Figure 1. Operational flow comparison. AI: artificial intelligence.
Figure 2. Three-component system architecture. AI: artificial intelligence. LLM: large language model.
Figure 3. Dify Chatflow for the conditional workflow. LLM: large language model.

Feedback Design and Bot Specifications

Overview

The feedback design rests on 2 complementary principles: comment-based feedback and the human-in-the-loop approach.

Comment-based feedback prioritizes written comments over direct correction. Research suggests that comments produce greater gains in writing proficiency than simple error location or direct correction [13] because comments compel learners to actively process information and revise their own work [14]. The system thus functions as an always-available virtual instructor, serving as a strict gatekeeper prior to human review. By off-loading the repetitive task of checking logical consistency and structure to the AI, educators can focus on the final clinical assessment.

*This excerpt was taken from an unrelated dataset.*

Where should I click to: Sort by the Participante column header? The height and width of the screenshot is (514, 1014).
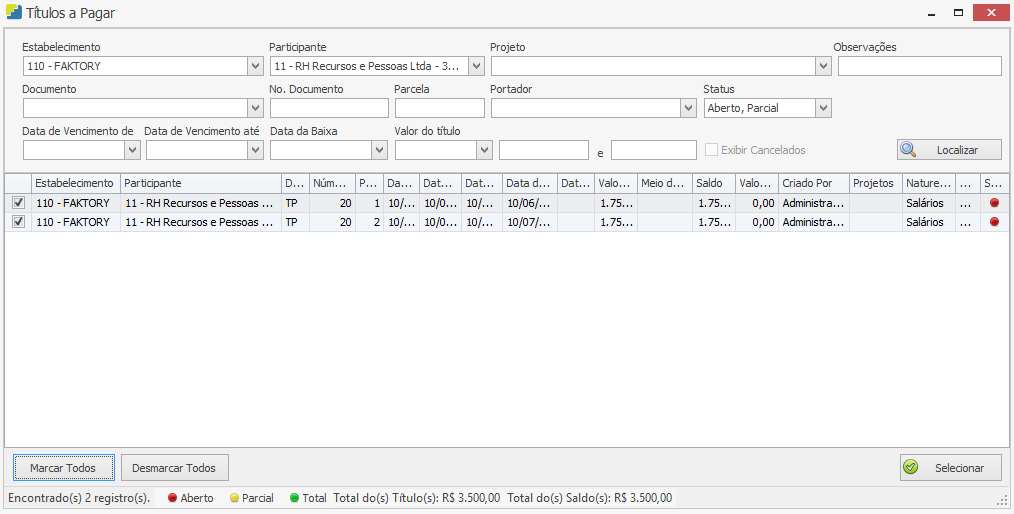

The human-in-the-loop approach ensures that educators retain final decision-making authority; AI serves only as a support tool. The AI focuses on overall structure, logical consistency, and writing style, while avoiding specific clinical judgments to mitigate the risk of hallucinations (ie, plausible but incorrect medical advice). This system does not evaluate clinical validity or refine medical discussions. Qualified educators must provide professional feedback on these aspects, and novice staff should treat AI feedback as suggestions for improving writing structure and logic, not as clinical guidance.

On the basis of these principles, the system provides 4 distinct chatbots tailored to the report writing process (Table 1; refer to Multimedia Appendix 1 for detailed meta-prompts.) The system uses 2 distinct feedback approaches: a “loop-based” approach for iterative revision and a “single-shot” approach for efficient one-time processing.

Table 1. Specifications and logic of the 4 chatbots.
Chatbot name and typePrimary functionEvaluation criteria or prompt elements
Integration and interpretation bot (loop-based feedback)Verifies clinical reasoning and checks consistency between assessment, problems, and goals.
  • Passing criteria (checkpoints)
  • Description of the clinical overview
  • Clarification of focal points and rationale
  • Identification of specific clinical problems
  • Alignment of assessment data with identified problems
  • Formulation of treatment plan and prognosis
Discussion bot (loop-based feedback)Evaluates argumentation and checks if the argument logically supports the conclusion based on evidence.
  • Passing criteria (checkpoints)
  • Summary of key intervention outcomes
  • Integration of relevant literature and guidelines
  • Comparative analysis with previous studies and original conclusions
Proofreading bot (single-shot output)Enhances text quality and acts as a domain-specific AIa editor to refine style and grammar for academic submission.
  • Prompt elements
  • Detect and correct typographical and grammatical errors
  • Standardize tone to formal academic style
  • Refine expressions for clarity and conciseness
  • Ensure logical consistency and readability
  • Strengthen paragraph coherence
Abstract summarization bot (single-shot output)Generates structured summaries and condenses the case report into a format suitable for conference or journal abstract submission.
  • Output specifications
  • Generate a structured abstract text
  • Propose 2 candidate titles
  • Select 3 relevant keywords
  • Provide the final summarized text

aAI: artificial intelligence.

Loop-Based Chatbots

The 2 loop-based chatbots promote clinical reasoning through iterative, comment-based feedback:

  • Integration and interpretation bot: verifies clinical reasoning by checking the logical consistency between assessment results, the problem list, and goal setting. The bot prompts revisions until all logical checkpoints are met.
  • Discussion bot: evaluates whether the argument aligns with the interpretation and logically supports the conclusion. The bot prompts revisions until all checkpoints are satisfied.
Single-Shot Chatbots

The 2 single-shot chatbots perform efficient, single-pass tasks:

  • Proofreading bot: corrects grammatical errors and improves clarity without altering the clinical meaning. It generates a polished draft in a single interaction.
  • Abstract summarization bot: produces a concise summary of the completed case report in a format suitable for conference or journal submission.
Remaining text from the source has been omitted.